AVC: What about the second Decline movie? That’s a whole different thing, with Ozzy Osbourne and KISS and that whole rock star culture.

PS: Well, the second one—that’s a long story. I don’t mean to put it down, a lot of people like it, but it’s a different thing. You know who produced that movie? Valerie Faris and Jonathan Dayton, who directed Little Miss Sunshine. And they had a whole comic vision for the movie. I would have made every band in the movie be more like the hardcore bands [in the original Decline Of Western Civilization], but I didn’t really get to pick and choose.

AVC: There are some pretty heavy moments in it regardless, like Chris Holmes [of W.A.S.P.] pouring a bottle of vodka in his mouth while his mom watches silently.

PS: Yeah, in the pool. Chris Holmes and Megadeath. That’s me making a movie. The rest of it is, “Let’s exploit this, you know, scene that’s going on right now.”

AVC: The Decline Of Western Civilization Part III is close to your heart, for a number of reasons.

PS: Not least because that’s where I met my boyfriend of 21 years. [Gestures to Sin, dozing on the couch next to her.] He’s going to sleep right now. [Laughs.]

AVC: How do you feel when people say punk is dead?

PS: I feel like they are so behind the times, because back when punk was thriving, that phrase was being used.
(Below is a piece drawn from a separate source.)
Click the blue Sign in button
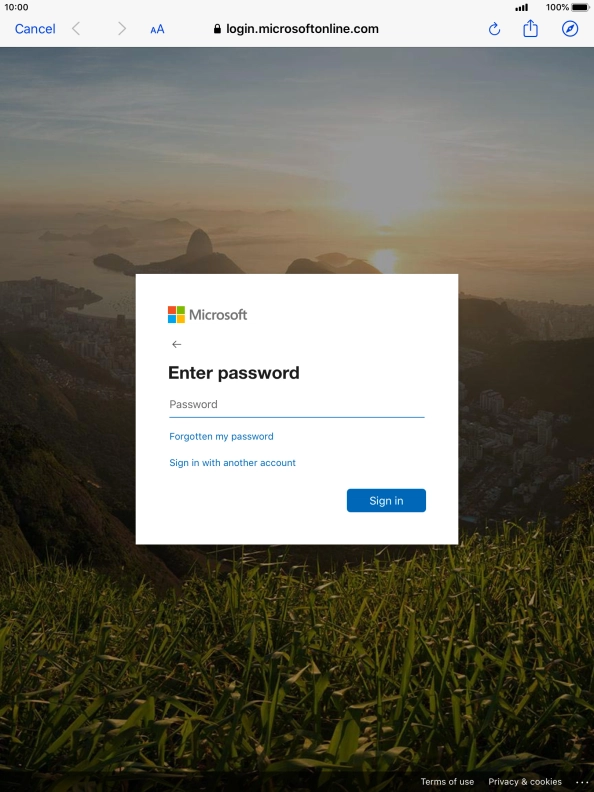The width and height of the screenshot is (594, 792). [x=386, y=501]
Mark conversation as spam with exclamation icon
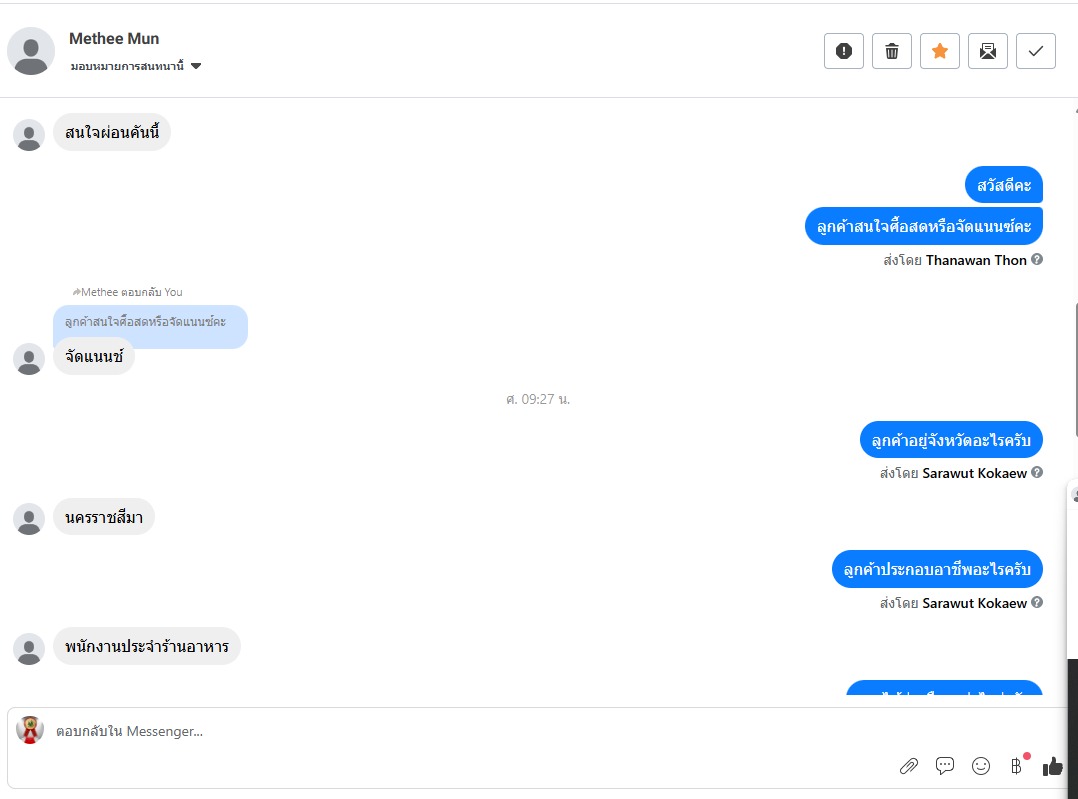Screen dimensions: 1078x799 click(x=844, y=51)
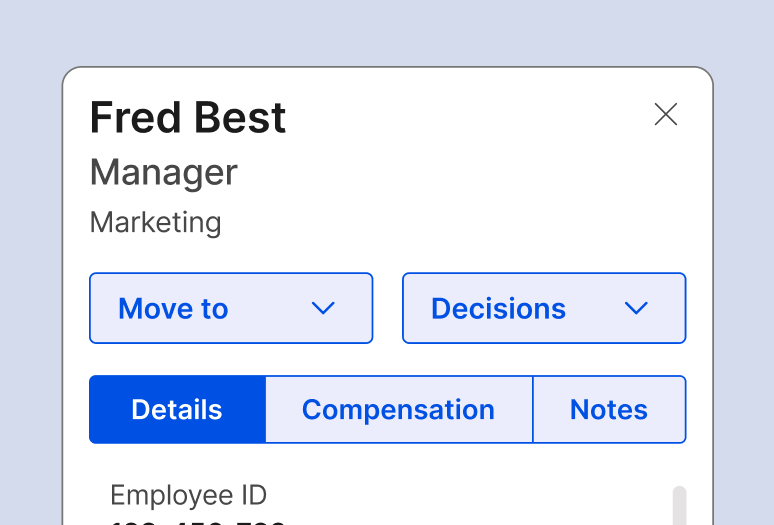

Punk rock is by nature so against being exploitative and commercial that it doesn’t promote itself. And so people don’t hear a lot about it. But punk, I think, still is alive and well.

And I’m not talking about Green Day—I mean, fine. Okay. Green Day’s okay. Whatever. But for me, it, punk is not only music. It’s a philosophy and a way of life and a set of morals and ethics.

AVC: So someone could be a punk painter or chef or something.

PS: Yeah! Definitely! Usually, it doesn’t involve self-promotion or exploitation.

AVC: There are lot of people talking now about how can we get more women into directing. If a young woman today wants to start making movies, do you think there’s any value for her in going through the system, or do you think that’s just totally fucked?

PS: There is, actually. I’m very glad that today there are more opportunities for young women. I don’t think it’s a useless endeavor at this point, by any means. I almost feel jealous that I was not able to take advantage of this movement. Because it’s one thing to be a woman in this business, but let me tell you something, it’s another thing to be an older woman in this business. Because then you’ve got two strikes against you from the start.

That’s why I don’t give a fuck about the business anymore. I was there at a time when I could do well, and I could contribute, and make some decent movies. I do wish these young women well, and I hope that they—look, it’s all about learning lessons. I learned a lot of lessons doing this work.


Penelope Spheeris’ body of work, including her short films, music videos, and documentary and fictional feature films, currently resides in the Academy Film Archive in Los Angeles. The Decline Of Western Civilization trilogy, restored from Spheeris’ original elements, is out on Blu-ray now.